((
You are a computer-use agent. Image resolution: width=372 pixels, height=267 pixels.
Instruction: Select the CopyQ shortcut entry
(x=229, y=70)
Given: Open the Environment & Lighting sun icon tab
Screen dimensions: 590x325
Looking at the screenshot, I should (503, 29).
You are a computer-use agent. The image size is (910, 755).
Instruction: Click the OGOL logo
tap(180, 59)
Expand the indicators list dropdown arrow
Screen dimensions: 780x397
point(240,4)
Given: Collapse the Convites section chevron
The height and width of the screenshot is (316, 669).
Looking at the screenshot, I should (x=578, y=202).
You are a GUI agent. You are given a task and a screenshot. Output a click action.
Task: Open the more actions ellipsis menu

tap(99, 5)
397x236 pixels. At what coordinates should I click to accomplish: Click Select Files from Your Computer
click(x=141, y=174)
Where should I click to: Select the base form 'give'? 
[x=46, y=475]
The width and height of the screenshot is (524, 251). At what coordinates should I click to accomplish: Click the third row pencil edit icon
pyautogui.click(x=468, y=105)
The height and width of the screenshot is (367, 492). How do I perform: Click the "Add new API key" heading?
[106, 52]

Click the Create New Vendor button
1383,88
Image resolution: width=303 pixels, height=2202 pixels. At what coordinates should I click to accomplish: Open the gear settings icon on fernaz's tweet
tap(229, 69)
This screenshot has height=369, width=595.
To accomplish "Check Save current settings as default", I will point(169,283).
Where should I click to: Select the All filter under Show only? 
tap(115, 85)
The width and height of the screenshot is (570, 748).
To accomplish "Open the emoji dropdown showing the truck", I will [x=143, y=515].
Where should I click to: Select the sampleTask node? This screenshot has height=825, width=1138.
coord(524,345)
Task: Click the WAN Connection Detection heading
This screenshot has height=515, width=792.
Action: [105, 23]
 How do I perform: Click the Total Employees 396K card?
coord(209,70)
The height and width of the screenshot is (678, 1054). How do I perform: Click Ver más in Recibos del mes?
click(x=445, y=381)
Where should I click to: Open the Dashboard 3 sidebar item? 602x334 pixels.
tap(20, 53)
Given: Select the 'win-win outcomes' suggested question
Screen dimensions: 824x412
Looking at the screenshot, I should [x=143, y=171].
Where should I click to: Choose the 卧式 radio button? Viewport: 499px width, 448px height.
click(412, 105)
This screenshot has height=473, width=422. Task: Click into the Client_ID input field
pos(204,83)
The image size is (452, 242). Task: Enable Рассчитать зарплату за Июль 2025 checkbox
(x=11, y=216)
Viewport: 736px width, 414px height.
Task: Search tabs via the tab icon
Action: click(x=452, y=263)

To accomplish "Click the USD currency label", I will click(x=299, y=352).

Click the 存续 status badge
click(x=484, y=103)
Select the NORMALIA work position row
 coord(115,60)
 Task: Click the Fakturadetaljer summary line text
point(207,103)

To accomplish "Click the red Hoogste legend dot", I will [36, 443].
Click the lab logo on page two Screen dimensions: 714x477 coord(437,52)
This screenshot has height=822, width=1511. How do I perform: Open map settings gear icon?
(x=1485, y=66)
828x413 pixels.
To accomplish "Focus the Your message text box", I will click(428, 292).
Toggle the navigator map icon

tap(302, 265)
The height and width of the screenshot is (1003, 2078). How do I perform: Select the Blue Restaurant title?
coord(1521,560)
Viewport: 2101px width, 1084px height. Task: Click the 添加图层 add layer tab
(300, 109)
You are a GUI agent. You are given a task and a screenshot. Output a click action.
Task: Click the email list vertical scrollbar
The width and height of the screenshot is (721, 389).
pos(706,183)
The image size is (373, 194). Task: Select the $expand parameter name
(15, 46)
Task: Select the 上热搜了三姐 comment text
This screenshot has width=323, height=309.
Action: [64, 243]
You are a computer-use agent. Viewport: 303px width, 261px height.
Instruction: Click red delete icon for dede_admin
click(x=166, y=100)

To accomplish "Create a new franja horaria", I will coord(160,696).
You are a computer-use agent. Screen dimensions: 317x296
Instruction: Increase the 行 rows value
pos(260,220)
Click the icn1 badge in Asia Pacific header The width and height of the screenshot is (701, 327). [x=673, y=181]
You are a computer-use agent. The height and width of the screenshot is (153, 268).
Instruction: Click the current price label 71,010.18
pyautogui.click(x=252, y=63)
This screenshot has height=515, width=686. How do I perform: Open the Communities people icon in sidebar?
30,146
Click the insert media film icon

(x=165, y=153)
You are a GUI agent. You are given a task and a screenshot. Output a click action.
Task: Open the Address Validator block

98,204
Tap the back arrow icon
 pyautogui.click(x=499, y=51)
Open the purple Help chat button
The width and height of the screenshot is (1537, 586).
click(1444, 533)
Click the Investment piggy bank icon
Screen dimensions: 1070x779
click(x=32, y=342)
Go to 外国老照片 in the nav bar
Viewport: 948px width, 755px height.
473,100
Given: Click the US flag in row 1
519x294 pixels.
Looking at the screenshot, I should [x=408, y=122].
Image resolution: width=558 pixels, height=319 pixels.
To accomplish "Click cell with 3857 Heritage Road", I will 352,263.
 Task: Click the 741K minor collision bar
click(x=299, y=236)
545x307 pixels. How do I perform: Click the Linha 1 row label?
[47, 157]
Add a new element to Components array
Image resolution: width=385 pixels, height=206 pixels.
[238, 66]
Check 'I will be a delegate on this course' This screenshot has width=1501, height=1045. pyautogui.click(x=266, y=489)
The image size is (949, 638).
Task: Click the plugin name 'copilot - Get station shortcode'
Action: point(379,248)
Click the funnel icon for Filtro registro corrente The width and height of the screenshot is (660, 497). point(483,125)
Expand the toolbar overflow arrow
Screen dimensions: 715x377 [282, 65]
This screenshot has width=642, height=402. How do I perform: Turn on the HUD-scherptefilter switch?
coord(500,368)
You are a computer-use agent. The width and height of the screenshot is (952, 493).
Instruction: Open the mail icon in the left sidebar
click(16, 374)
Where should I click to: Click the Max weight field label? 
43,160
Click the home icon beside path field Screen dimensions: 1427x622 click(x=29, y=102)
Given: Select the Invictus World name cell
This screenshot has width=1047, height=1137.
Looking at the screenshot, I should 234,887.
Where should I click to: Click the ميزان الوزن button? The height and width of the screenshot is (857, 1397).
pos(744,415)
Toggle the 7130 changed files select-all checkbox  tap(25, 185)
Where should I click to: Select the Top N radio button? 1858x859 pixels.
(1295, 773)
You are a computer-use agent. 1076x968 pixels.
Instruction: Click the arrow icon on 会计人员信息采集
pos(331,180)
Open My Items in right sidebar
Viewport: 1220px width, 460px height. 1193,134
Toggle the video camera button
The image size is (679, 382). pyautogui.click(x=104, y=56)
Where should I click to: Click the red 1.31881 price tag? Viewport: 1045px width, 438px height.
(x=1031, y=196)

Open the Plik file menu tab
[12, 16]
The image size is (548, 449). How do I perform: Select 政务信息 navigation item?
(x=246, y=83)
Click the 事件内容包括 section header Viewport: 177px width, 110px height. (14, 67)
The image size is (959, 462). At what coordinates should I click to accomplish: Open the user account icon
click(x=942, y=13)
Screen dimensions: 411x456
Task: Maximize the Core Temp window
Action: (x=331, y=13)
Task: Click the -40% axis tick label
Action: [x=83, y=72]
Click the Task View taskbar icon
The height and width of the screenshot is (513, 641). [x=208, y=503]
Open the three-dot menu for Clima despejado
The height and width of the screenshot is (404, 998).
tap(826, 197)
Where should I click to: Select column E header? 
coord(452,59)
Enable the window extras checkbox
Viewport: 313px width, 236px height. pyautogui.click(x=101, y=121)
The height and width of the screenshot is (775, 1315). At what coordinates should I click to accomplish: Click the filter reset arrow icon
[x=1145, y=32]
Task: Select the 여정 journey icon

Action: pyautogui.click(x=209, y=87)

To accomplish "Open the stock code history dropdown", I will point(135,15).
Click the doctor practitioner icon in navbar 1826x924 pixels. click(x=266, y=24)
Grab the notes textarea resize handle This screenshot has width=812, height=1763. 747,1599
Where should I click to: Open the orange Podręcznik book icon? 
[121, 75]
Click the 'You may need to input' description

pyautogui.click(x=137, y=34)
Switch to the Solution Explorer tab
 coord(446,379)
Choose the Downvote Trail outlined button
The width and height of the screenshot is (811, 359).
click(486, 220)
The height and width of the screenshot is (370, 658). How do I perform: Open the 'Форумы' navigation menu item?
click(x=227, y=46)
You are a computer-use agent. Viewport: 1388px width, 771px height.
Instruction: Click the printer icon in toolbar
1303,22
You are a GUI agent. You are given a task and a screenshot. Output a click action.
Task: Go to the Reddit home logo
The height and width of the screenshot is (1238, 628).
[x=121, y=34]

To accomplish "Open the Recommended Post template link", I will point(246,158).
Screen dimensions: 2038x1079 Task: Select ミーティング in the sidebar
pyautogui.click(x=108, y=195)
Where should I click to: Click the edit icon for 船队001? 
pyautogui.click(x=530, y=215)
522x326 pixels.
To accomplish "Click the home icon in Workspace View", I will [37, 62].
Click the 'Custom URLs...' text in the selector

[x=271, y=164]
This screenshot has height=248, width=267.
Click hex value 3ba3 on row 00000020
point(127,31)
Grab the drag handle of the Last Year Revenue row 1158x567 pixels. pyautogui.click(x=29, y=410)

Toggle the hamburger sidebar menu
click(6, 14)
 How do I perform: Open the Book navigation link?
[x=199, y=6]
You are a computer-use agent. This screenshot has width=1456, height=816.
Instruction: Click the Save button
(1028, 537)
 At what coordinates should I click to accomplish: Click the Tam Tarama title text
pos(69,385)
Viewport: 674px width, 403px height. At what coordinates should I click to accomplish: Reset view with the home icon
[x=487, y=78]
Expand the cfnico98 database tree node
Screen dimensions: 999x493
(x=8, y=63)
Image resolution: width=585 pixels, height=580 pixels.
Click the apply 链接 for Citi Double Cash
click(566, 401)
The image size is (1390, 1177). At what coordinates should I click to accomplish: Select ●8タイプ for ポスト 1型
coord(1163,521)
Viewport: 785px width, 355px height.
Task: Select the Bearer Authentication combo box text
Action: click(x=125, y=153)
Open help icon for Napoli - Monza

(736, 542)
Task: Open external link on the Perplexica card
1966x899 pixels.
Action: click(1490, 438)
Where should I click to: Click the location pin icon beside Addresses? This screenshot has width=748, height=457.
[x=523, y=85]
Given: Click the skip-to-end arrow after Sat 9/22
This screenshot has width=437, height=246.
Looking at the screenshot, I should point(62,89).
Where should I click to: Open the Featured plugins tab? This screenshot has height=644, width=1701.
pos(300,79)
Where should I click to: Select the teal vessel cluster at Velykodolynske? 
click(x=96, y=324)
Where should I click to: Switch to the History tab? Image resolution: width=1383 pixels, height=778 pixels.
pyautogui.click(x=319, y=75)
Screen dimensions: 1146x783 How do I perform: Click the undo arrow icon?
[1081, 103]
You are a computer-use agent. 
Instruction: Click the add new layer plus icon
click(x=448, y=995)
))
◆ **Task**:
Retype the listing from its first line up to and including the line with "point(240,4)".

◆ **Exercise solution**:
You are a computer-use agent. Image resolution: width=372 pixels, height=267 pixels.
Instruction: Select the CopyQ shortcut entry
(x=229, y=70)
Given: Open the Environment & Lighting sun icon tab
Screen dimensions: 590x325
Looking at the screenshot, I should (503, 29).
You are a computer-use agent. The image size is (910, 755).
Instruction: Click the OGOL logo
tap(180, 59)
Expand the indicators list dropdown arrow
Screen dimensions: 780x397
point(240,4)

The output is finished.